Records from a dataset:

⟨

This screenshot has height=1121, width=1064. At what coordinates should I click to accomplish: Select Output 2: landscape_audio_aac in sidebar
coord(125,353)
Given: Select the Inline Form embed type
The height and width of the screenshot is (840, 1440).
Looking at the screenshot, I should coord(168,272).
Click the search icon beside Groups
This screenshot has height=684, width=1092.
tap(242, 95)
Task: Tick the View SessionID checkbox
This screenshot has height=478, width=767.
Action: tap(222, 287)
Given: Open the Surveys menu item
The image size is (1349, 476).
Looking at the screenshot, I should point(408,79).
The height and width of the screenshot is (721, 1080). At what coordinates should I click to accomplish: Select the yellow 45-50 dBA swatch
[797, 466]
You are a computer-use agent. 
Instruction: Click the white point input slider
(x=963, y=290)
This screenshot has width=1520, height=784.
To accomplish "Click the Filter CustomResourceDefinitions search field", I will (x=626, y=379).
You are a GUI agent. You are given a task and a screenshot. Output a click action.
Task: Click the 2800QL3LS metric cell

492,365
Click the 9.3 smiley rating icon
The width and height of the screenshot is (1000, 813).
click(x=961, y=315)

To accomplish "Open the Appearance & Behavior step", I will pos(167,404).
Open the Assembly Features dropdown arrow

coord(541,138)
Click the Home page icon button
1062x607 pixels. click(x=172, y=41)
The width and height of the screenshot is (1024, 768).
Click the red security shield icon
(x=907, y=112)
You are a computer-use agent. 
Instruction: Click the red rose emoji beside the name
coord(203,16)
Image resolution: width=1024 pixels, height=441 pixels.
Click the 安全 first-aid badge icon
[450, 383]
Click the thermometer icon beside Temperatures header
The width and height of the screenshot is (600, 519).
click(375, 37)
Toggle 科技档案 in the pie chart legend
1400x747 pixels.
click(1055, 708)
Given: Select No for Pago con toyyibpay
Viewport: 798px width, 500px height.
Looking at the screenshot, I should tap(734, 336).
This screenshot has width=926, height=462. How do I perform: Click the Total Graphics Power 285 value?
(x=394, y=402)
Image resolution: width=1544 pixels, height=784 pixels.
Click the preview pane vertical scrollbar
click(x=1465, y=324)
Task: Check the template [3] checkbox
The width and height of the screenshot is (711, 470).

⟩

▶ [What you should do] Please output the records once more, exactly as they were written.

▶ [Result]
This screenshot has height=1121, width=1064. At what coordinates should I click to accomplish: Select Output 2: landscape_audio_aac in sidebar
coord(125,353)
Given: Select the Inline Form embed type
The height and width of the screenshot is (840, 1440).
Looking at the screenshot, I should coord(168,272).
Click the search icon beside Groups
This screenshot has height=684, width=1092.
tap(242, 95)
Task: Tick the View SessionID checkbox
This screenshot has height=478, width=767.
Action: tap(222, 287)
Given: Open the Surveys menu item
The image size is (1349, 476).
Looking at the screenshot, I should point(408,79).
The height and width of the screenshot is (721, 1080). At what coordinates should I click to accomplish: Select the yellow 45-50 dBA swatch
[797, 466]
You are a computer-use agent. 
Instruction: Click the white point input slider
(x=963, y=290)
This screenshot has width=1520, height=784.
To accomplish "Click the Filter CustomResourceDefinitions search field", I will (x=626, y=379).
You are a GUI agent. You are given a task and a screenshot. Output a click action.
Task: Click the 2800QL3LS metric cell

492,365
Click the 9.3 smiley rating icon
The width and height of the screenshot is (1000, 813).
click(x=961, y=315)

To accomplish "Open the Appearance & Behavior step", I will pos(167,404).
Open the Assembly Features dropdown arrow

coord(541,138)
Click the Home page icon button
1062x607 pixels. click(x=172, y=41)
The width and height of the screenshot is (1024, 768).
Click the red security shield icon
(x=907, y=112)
You are a computer-use agent. 
Instruction: Click the red rose emoji beside the name
coord(203,16)
Image resolution: width=1024 pixels, height=441 pixels.
Click the 安全 first-aid badge icon
[450, 383]
Click the thermometer icon beside Temperatures header
The width and height of the screenshot is (600, 519).
click(375, 37)
Toggle 科技档案 in the pie chart legend
1400x747 pixels.
click(1055, 708)
Given: Select No for Pago con toyyibpay
Viewport: 798px width, 500px height.
Looking at the screenshot, I should tap(734, 336).
This screenshot has width=926, height=462. How do I perform: Click the Total Graphics Power 285 value?
(x=394, y=402)
Image resolution: width=1544 pixels, height=784 pixels.
Click the preview pane vertical scrollbar
click(x=1465, y=324)
Task: Check the template [3] checkbox
The width and height of the screenshot is (711, 470).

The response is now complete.